Matti Anttila of Grain & Barrel
How were you introduced to hunting?
I was introduced to hunting by my grandfather in Finland. He was in Finnish special forces in WWII and was quite a remarkable shot. I used to spend summers there growing up and was usually able to catch the beginning of duck, partridge and pheasant seasons before I left to go back to school. As I got older I would participating in fox hunts during the fall and winter and then was invited on my first moose hunt as a teenager.
Tell us about your first hunt?
I remember one of my first hunts when I was probably 9 or 10. I was pheasant hunting with my grandfather. I remember taking a shot, but not being 100% focused. My grandfather quickly followed up with a shot that was spot on. I realized at that point that I needed to become a better / more focused shot as I wouldn’t being seeing many second chances otherwise.

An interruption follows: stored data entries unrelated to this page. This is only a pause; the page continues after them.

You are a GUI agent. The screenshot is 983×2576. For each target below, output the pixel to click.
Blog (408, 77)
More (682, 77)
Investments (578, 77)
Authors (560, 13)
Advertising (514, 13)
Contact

How did you get into the spirits business?
I was working down in Brazil for JP Morgan’s investment bank in my 20’s. I discovered Brazil’s national spirit cachaca, which was big down there, but relatively unknown in the U.S. I didn’t love what I was doing and thought building a spirits brand would be a lot more fun.
What’s one hunting skill that you most want to improve?
I do a lot of wingshooting and have always struggled with left crossing shots.
What conservation organizations do you support with your time and money?
This past year I’ve donated to the Rocky Mountain Elk Foundation, Ducks Unlimited and Pheasants Unlimited. I experienced my first Elk hunt a couple years ago in Montana and had a phenomenal time. It was my first experience big game hunting in the states. Since then I’ve broadened my support for conservation groups beyond just birds. I’ve also collaborated with the local DU chapter in Charleston for SEWE, providing Dixie for events. It’s something I look forward to doing more of as we expand the brand.
In all of the years of hunting what is the most important lesson you have learned from the outdoors?
To relax and just enjoy being out there. Somedays I’m shooting great, other days I’m off, but at the end of the day it’s all about being out in nature. I think that applies to a lot of things in life. We can get caught up with the task at hand, but we forget to step back and reflect on the beauty around us.
Tell me how and where Dixie Vodka is made and what makes it so unique.
Dixie comes out of Charleston, South Carolina, an amazing city with phenomenal people and a rich history. Everything is sourced regionally, so it really is a true Southern product. We distill it 6x from non-GMO corn and then use an extra finishing step to create an exceptionally smooth vodka. For our flavored varieties, we source and blend natural ingredients into our base vodka, all with a unique regional angle. My favorite is our black pepper vodka. We seep Serrano peppers and Szechuan black pepper corn in separate batches for one week each, and then blend them back together. The result is a fantastic, savory pepper vodka that is exceptional in a bloody mary.
What do you like to drink after a hunting day/weekend/trip?
I had a fun experience in England last year shooting pheasant and partridge where they drank before, during and after. Lots of fun, but not recommended. For me it depends on the temperature. If it’s cool and a fire is going I’ll usually have a Dixie Mule or our Chicken Cock bourbon on the rocks with a splash of water. If it’s warmer I like our Dixie Southern Vodka with club soda and a lime. Keep it simple and refreshing. For those morning duck hunts where we’re done for the day before lunch I’ll definitely go for a Dixie Bloody Mary.